Learning to Teach

Supporting new librarian training

January 2, 2018

In Practice by Meredith Farkas

When I graduated with my MLIS, I didn’t know teaching would be such a big part of library work. My library school’s one course on instruction was designed for library media specialists, so it didn’t seem a good fit for someone wanting to work at a college or university library. Even now at my alma mater, the list of recommended classes for students wanting to concentrate in academic librarianship does not include any courses focused on teaching. So I, like many new librarians, had no inkling of the shock that was in store when I started working in an academic library.

In that first professional job, at a small library, all librarians—from the director to the systems librarian to the head of technical services—taught classes. None of us had been prepared by our coursework to teach, and no on-the-job training was provided. While my initial efforts to teach information literacy were cringeworthy at best, I learned as much as I could on my own about teaching and clawed my way toward proficiency.

I wish my experiences were unique, but I’ve heard many stories from librarians thrown into the deep end of teaching without support. All LIS programs now offer at least one course focused on instruction, and students in LIS instructional fellowship programs at institutions like University of Washington, University of Maryland, and University of Wisconsin–Madison get to participate in a top-notch apprenticeship program that scaffolds their learning and experiences around teaching. However, many online students and others who do not have access to in-depth programs come into the profession with little-to-no teaching experience because it is not positioned as fundamental to our professional education.

I’ve heard many stories from librarians thrown into the deep end of teaching without support.

Teaching isn’t just for academic librarians; it is a critical service in K–12, health science, and public libraries. And it’s not only something reference services librarians do; archivists and technologists often teach. Strong teaching skills serve librarians who support the work of patrons or other library staff. For teaching to be seen as something less than core to the majority of libraries ignores the reality of what so many of us do.

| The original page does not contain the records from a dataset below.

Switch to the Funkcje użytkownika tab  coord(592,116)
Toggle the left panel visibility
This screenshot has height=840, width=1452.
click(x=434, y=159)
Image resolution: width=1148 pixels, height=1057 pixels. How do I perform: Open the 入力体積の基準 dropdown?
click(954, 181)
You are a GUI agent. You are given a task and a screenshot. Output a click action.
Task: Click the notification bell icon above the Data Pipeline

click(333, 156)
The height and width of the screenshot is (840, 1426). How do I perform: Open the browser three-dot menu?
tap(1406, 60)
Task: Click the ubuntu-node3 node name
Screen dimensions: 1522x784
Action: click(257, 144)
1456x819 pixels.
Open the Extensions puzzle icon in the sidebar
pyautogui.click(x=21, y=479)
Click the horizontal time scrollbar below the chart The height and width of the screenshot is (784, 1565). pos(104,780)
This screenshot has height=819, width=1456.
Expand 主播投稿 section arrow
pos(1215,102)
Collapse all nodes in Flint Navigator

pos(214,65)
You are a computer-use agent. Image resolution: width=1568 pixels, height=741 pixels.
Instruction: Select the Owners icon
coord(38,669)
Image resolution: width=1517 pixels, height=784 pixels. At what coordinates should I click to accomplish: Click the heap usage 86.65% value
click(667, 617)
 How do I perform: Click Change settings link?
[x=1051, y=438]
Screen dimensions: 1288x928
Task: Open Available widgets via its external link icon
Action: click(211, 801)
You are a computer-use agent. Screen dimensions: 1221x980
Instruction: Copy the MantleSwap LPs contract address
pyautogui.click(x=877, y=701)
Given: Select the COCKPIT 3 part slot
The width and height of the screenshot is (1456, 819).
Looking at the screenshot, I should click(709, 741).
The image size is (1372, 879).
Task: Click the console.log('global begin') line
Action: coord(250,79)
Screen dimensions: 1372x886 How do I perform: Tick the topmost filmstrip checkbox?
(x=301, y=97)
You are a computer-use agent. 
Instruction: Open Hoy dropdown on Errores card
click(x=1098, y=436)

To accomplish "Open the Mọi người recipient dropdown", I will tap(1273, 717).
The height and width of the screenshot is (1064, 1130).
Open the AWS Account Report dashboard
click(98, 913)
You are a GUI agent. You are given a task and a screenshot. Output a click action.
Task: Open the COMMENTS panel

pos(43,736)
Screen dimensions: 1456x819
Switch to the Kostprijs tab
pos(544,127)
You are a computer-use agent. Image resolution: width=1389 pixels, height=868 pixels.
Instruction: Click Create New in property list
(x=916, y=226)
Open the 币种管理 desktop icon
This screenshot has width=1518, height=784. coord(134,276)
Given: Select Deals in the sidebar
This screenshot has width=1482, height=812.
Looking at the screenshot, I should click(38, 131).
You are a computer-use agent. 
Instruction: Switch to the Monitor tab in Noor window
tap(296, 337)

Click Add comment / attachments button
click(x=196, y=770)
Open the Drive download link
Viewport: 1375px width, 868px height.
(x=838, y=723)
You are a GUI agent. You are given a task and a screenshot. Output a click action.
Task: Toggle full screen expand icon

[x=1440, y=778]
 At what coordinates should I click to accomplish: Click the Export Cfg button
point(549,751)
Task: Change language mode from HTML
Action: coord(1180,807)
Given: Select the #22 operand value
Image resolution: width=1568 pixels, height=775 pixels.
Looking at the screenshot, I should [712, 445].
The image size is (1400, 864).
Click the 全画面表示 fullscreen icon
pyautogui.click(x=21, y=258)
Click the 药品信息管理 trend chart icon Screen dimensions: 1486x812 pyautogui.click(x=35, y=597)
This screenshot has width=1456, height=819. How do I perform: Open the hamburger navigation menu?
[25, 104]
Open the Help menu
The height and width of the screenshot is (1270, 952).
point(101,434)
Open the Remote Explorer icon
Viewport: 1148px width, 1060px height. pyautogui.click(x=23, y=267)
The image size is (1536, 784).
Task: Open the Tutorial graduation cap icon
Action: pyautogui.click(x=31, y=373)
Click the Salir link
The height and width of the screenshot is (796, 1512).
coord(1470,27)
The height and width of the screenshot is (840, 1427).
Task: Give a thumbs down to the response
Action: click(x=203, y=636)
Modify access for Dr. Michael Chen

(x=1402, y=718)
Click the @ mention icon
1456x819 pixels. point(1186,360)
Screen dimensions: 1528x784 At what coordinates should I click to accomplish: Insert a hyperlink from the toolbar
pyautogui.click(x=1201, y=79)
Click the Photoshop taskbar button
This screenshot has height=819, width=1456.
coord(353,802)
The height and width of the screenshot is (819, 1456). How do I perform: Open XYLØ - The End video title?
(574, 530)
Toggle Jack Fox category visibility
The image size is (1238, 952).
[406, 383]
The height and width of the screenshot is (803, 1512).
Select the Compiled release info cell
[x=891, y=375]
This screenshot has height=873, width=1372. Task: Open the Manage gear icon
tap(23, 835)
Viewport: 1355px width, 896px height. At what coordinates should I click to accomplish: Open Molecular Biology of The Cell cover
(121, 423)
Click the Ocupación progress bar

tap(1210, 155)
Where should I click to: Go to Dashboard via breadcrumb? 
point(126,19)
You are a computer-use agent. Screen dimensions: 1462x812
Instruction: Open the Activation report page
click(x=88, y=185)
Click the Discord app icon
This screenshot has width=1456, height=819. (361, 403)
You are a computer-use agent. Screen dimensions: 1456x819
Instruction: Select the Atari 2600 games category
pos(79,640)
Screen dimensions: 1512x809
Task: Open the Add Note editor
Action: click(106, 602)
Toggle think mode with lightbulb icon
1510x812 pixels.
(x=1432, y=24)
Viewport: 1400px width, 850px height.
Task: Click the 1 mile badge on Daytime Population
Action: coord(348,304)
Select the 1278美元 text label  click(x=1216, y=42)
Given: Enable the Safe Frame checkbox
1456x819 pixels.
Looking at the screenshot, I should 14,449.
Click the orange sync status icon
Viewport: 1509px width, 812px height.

New librarians without teaching experience rarely find formal training on the job. Libraries like those at DePaul and Towson Universities support shadowing and coteaching for new librarians and offer development opportunities focused on improvement, but few explicitly require training. The Dartmouth College Library is the only one I’ve found that requires teaching librarians to attend a program designed to help them teach effectively. Its Librarians Active Learning Institute was formed in 2011 and has expanded to librarians outside of Dartmouth. That demand outpaces supply for programs like this and the Association of College and Research Libraries’ Information Literacy Immersion Program suggests that librarians are motivated to become better instructors.

All this makes me wonder why most libraries overlook training new librarians to teach. Surely administrators must see this work as valuable. Librarians who teach and work at the reference desk often have the most contact with students. For most faculty, instruction librarians are the face of the library, and bad instruction sessions can sour them on library instruction—or even on the library itself.

More and more libraries are being asked to show the impact of their services on the communities they serve. In academic libraries, that can mean demonstrating the impact of libraries on student learning. Ensuring that the instruction patrons are receiving is of the highest quality seems all the more important. Yet the structures for training—from the LIS degree to workplace training and professional development opportunities—lead haphazardly to a profession of haves and have-nots that don’t serve either our patrons or ourselves as well as they could.